They’ve seen a few polar bears so far, another ranger told me, including a mother and cub. The bears may have been attracted by the caribou the ranger shot and killed.

“We spread the meat out on the ground, covered it with a tarp so the ravens wouldn’t get it, and it’s still fresh,” he said. “I’ve fed all the rangers with the caribou,” he laughed. A few more caribou have been shot since, which has raised some questions considering there are apparently not that many left on the island.

The rangers drove us down to the beachside on their ATVs, where a tent and small encampment was set up as the command centre for the grounded cruise ship in Op Nanook’s mock emergency scenario, about a kilometer offshore.

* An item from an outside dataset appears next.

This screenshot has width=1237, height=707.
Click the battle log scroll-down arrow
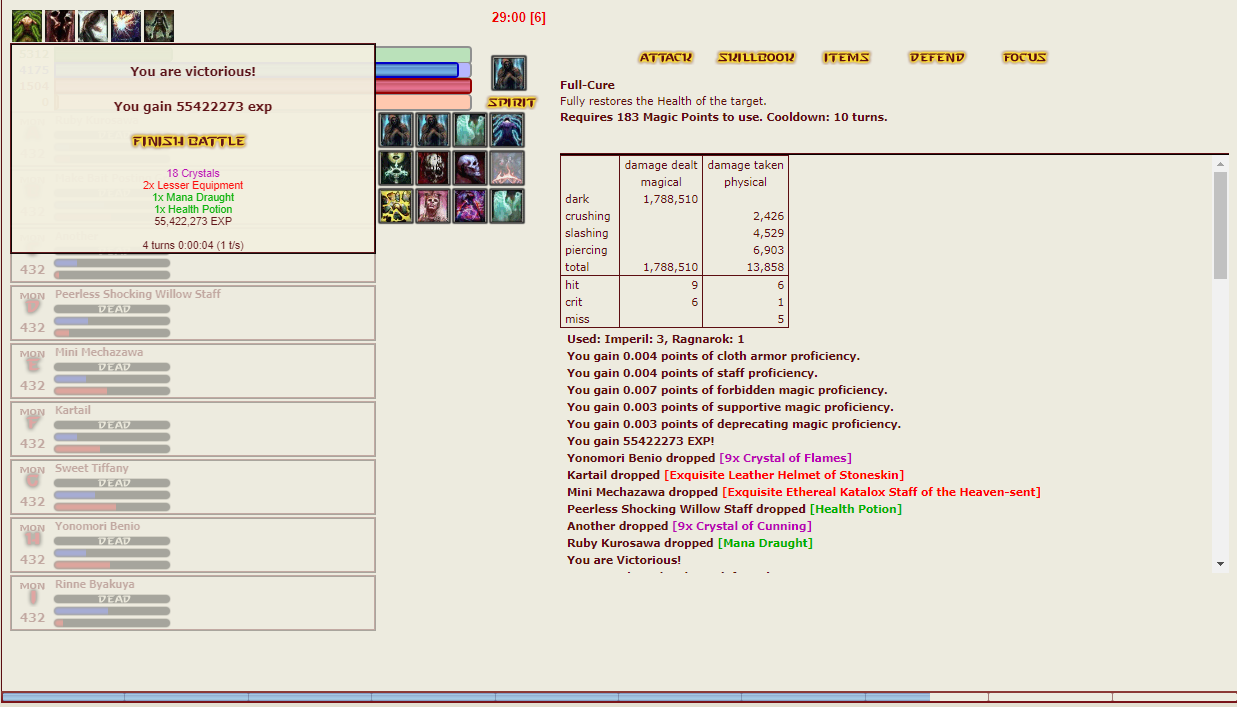click(1220, 564)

The military rep told us that, if we were lucky, we’d see some of the 50 actors hired to feign injury brought back to shore from the cruise ship and up to the triage tents in the main camp. Some of them would even be transported back to the hospital in Iqaluit, she said.

Be all you can be. Or something. York Sound, Operation Nanook, Aug. 27, 2014. Photo: Thomas Rohner
Be all you can be. Or something. York Sound, Operation Nanook, Aug. 27, 2014. Photo: Thomas Rohner

But we weren’t lucky. It was quiet down on the seashore, a handful of participants in Op Nanook—including a man with a “coroners” armband—mulling around a tent. After a few minutes we rode back up to the camp and piled into the chopper.

If only the media had been invited out to York Sound the previous day, when Stephen Harper visited the camp. We could’ve saved on jet fuel, maybe even asked the PM a question or two.